Measuring traffic and pedestrian flow using deep learning and tracking algorithms

With advances in deep learning research, object detection from camera footage has become relatively easy. However, counting and measurement require some ingenuity. For the experiment, we analyzed footage from an existing low-resolution 480p security camera and measured the traffic and pedestrian flow in front of Legasis Takamatsu Lab and on a certain street.

Method used this time

We use ResNet-50 for the neural network, and MSCOCO (Microsoft Common Objects in Context) for the training dataset to detect tracks, cars, and pedestrians. For this experiment, we excluded bicycles from the measurements as they are difficult to detect at night with the low-resolution security camera without infrared mode. To facilitate tracking, we are using a GPU equivalent to Nvidia RTX3070 for calculations. The tracking mainly uses a Kalman filter. The tracking algorithm is quite complex, so we will omit the parameter description, but thanks to the GPU, we can detect at 30 FPS, allowing for reliable tracking even with rough tracking settings.

AI Counting Experiment Results

The measurement accuracy during the day was close to 100%. After sunset, the accuracy decreased because the camera used is not a night-vision camera and the footage is dark, but it was sufficient to grasp the trend.

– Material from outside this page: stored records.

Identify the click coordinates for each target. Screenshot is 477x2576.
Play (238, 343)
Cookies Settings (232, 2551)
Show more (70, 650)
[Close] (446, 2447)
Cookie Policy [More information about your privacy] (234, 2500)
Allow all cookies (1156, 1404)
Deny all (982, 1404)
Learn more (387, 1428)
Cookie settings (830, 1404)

In the case of automobile data, accurate measurements were possible even in the dark footage at night. In the location of the camera for this experiment, there were many cars stopping, so it was important to track them accurately to avoid duplicate counting.

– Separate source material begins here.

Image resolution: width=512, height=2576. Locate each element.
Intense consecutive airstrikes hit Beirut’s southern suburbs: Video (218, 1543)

We have created a daily chart of pedestrian, car, and truck traffic volumes from December 2021 to October 2022. The ability to easily collect such data is an advantage of AI cameras.

Key Points for Implementing an AI Camera Counter

The camera angle is a crucial factor in object detection. This project is an experiment, so we used an existing camera, but if you plan to use existing camera footage in a production setting, make sure the angle and resolution are suitable for the application.
Decide whether to invest in hardware costs or tracking algorithm costs. In embedded systems, object detection takes time, requiring ingenuity in the tracking algorithm.
Higher camera resolution may seem better, but it also affects detection speed, so plan according to the specifications of the CPU or GPU you are using.
Simply tracking and counting objects will result in a lot of duplicates due to repeated frame in-and-outs of the same object. Therefore, duplicate removal is essential. If the detection speed is slower than 8 FPS, accurate measurement becomes very difficult, so be cautious when using edge computers.